INPUT RECORDS below:
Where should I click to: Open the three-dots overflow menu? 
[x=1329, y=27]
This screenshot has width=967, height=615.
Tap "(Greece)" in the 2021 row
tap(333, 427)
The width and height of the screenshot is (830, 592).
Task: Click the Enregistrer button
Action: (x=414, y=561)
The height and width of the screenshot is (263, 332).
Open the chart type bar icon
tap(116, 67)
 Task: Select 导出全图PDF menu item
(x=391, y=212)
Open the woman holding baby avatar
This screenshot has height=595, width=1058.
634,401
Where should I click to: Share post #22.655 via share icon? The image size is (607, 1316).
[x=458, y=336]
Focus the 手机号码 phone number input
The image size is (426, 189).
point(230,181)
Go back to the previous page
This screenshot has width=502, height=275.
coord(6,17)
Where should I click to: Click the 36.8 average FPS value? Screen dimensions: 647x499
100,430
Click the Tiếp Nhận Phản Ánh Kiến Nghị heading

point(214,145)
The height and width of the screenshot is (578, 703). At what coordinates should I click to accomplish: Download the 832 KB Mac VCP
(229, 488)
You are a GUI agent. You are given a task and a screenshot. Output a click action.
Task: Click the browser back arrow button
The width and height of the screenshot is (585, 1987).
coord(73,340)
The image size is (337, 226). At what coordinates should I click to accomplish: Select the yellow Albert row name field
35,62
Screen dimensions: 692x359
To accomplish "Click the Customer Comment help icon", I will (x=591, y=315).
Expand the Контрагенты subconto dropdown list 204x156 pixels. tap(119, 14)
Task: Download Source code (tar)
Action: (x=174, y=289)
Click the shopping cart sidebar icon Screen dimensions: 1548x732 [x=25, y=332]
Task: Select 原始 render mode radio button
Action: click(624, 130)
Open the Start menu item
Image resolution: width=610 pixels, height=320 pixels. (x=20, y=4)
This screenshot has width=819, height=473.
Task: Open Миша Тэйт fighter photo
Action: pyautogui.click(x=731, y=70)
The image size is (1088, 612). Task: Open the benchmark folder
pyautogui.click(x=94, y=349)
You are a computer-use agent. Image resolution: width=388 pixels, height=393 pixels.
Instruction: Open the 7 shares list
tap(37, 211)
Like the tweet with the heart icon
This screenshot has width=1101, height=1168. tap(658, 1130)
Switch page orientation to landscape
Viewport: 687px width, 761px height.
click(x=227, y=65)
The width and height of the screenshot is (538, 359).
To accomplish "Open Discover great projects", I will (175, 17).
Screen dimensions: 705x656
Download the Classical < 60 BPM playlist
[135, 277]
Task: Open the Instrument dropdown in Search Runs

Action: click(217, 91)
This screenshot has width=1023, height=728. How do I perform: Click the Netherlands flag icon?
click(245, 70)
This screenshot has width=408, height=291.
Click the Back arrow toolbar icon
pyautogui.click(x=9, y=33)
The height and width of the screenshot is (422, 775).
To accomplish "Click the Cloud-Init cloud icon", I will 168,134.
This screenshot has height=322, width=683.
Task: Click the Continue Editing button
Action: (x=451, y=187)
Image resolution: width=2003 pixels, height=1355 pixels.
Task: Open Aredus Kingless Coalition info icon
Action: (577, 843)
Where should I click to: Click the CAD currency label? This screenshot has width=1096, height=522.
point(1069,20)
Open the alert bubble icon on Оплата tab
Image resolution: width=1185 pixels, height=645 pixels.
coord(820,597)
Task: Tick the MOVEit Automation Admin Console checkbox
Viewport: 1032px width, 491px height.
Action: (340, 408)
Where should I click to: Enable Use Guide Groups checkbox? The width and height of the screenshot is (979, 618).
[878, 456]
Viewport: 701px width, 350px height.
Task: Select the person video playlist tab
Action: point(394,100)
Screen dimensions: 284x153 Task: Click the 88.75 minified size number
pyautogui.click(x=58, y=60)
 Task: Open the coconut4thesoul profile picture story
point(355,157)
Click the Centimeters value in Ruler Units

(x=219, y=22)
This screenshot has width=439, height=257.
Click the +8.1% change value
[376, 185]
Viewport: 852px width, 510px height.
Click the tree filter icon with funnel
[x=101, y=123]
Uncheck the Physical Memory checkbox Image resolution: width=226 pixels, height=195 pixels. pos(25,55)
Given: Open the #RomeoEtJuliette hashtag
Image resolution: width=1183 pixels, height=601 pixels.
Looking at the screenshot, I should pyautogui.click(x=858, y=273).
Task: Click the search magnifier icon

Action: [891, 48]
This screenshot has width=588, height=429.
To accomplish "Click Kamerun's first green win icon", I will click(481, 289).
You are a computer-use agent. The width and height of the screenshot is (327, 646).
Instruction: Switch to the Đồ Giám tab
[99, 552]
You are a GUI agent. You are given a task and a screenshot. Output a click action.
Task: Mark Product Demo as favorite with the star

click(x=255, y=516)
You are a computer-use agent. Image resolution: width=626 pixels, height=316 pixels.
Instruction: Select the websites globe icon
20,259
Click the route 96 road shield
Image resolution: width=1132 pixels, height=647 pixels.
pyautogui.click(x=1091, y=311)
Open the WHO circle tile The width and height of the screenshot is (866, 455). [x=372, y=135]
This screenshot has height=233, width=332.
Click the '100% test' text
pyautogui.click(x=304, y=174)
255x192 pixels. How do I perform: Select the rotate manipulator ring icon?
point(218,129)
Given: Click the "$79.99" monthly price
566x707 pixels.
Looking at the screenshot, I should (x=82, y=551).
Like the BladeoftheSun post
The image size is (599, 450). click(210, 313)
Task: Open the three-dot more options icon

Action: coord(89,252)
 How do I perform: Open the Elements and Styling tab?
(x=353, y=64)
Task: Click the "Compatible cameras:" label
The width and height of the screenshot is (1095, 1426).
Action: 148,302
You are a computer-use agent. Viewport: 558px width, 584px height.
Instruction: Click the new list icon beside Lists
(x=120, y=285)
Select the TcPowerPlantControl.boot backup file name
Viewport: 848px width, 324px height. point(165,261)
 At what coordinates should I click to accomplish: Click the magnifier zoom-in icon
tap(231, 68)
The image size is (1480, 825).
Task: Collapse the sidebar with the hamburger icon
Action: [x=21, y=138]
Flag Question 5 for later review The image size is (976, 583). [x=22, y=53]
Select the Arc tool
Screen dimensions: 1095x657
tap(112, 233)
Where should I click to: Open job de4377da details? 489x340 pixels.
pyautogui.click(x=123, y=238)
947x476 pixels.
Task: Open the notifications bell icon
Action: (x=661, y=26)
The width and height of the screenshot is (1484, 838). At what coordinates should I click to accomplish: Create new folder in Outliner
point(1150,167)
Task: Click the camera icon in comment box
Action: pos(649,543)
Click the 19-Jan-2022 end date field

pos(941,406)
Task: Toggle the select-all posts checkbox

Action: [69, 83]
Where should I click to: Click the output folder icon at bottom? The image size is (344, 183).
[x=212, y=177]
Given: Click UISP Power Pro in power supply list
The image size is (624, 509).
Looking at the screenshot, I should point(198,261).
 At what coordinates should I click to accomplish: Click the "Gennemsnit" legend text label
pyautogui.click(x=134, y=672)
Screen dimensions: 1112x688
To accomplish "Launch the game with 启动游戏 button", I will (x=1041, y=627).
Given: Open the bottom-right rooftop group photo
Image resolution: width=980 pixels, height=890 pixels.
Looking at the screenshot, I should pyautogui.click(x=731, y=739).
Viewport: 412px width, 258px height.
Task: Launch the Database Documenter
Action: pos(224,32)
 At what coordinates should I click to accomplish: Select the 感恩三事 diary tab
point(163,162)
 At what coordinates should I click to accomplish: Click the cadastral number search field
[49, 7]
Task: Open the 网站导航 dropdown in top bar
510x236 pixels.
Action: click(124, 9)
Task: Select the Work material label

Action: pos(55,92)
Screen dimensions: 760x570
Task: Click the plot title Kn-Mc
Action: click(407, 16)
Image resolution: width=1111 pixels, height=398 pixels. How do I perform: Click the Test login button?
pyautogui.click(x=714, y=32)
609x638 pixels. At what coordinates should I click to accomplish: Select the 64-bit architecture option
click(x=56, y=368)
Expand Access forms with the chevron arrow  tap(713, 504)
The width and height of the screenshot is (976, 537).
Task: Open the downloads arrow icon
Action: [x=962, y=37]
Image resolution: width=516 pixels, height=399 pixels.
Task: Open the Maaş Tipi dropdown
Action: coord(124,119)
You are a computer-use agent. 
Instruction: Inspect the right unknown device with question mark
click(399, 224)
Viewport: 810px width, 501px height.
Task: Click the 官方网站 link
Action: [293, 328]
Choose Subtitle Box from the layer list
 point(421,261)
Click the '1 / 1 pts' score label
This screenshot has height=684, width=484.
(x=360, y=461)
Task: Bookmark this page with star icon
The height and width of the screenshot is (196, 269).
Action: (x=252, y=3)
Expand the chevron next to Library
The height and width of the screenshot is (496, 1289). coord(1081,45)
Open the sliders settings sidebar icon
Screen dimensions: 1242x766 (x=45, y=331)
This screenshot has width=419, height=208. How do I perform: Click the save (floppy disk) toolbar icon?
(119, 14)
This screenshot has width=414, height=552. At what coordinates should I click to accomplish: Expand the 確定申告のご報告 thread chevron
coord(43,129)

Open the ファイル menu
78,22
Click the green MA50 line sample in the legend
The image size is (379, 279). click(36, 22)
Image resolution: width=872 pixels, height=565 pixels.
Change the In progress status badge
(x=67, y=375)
End of INPUT RECORDS.
| PROBLEM STATEMENT |
Start at the first line of the material and transcribe each line exactly, stopping once the line containing "Open the woman holding baby avatar" has been written.

| RESULT FOR THIS TASK |
Where should I click to: Open the three-dots overflow menu? 
[x=1329, y=27]
This screenshot has width=967, height=615.
Tap "(Greece)" in the 2021 row
tap(333, 427)
The width and height of the screenshot is (830, 592).
Task: Click the Enregistrer button
Action: (x=414, y=561)
The height and width of the screenshot is (263, 332).
Open the chart type bar icon
tap(116, 67)
 Task: Select 导出全图PDF menu item
(x=391, y=212)
Open the woman holding baby avatar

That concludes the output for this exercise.